Ultrafast nuclear myocardial perfusion imaging on a new gamma camera with semiconductor detector technique: first clinical validation

To assess the diagnostic performance of a novel ultrafast cardiac gamma camera with cadmium-zinc-telluride (CZT) solid-state semiconductor detectors for nuclear myocardial perfusion imaging (MPI).

The study group comprised 75 consecutive patients (55 men, BMI range 19–45 kg/m²) who underwent a 1-day ^99mTc-tetrofosmin adenosine-stress/rest imaging protocol. Scanning was performed first on a conventional dual-detector SPECT gamma camera (Ventri, GE Healthcare) with a 15-min acquisition time each for stress and rest. All scans were immediately repeated on an ultrafast CZT camera (Discovery 530 NMc, GE Healthcare) with a 3-min scan time for stress and a 2-min scan time for rest. Clinical agreement (normal, ischaemia, scar) between CZT and SPECT was assessed for each patient and for each coronary territory using SPECT MPI as the reference standard. Segmental myocardial tracer uptake values (percent of maximum) using a 20-segment model and left ventricular ejection fraction (EF) values obtained using CZT were compared with those obtained using conventional SPECT by intraclass correlation and by calculating Bland-Altman limits of agreement.
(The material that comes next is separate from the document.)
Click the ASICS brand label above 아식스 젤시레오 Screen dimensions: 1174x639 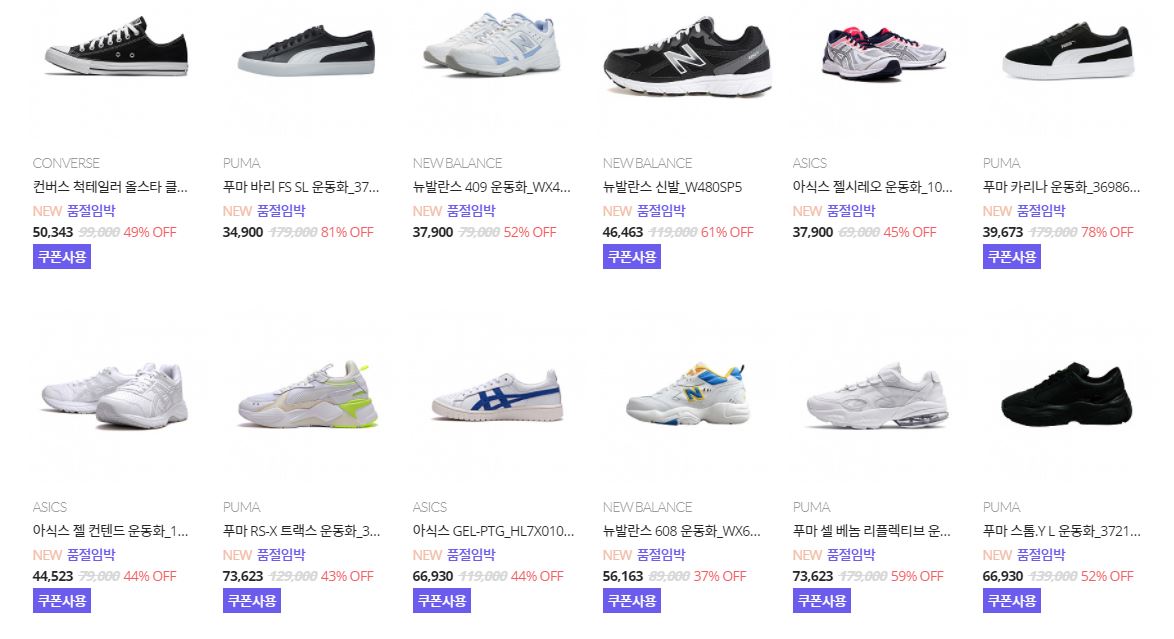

There was excellent clinical agreement between CZT and conventional SPECT on a per-patient basis (96.0%) and on a per-vessel territory basis (96.4%) as shown by a highly significant correlation between segmental tracer uptake values (r=0.901, p<0.001). Similarly, EF values for both scanners were highly correlated (r=0.976, p<0.001) with narrow Bland-Altman limits of agreement (−5.5–10.6%).

The novel CZT camera allows a more than fivefold reduction in scan time and provides clinical information equivalent to conventional standard SPECT MPI.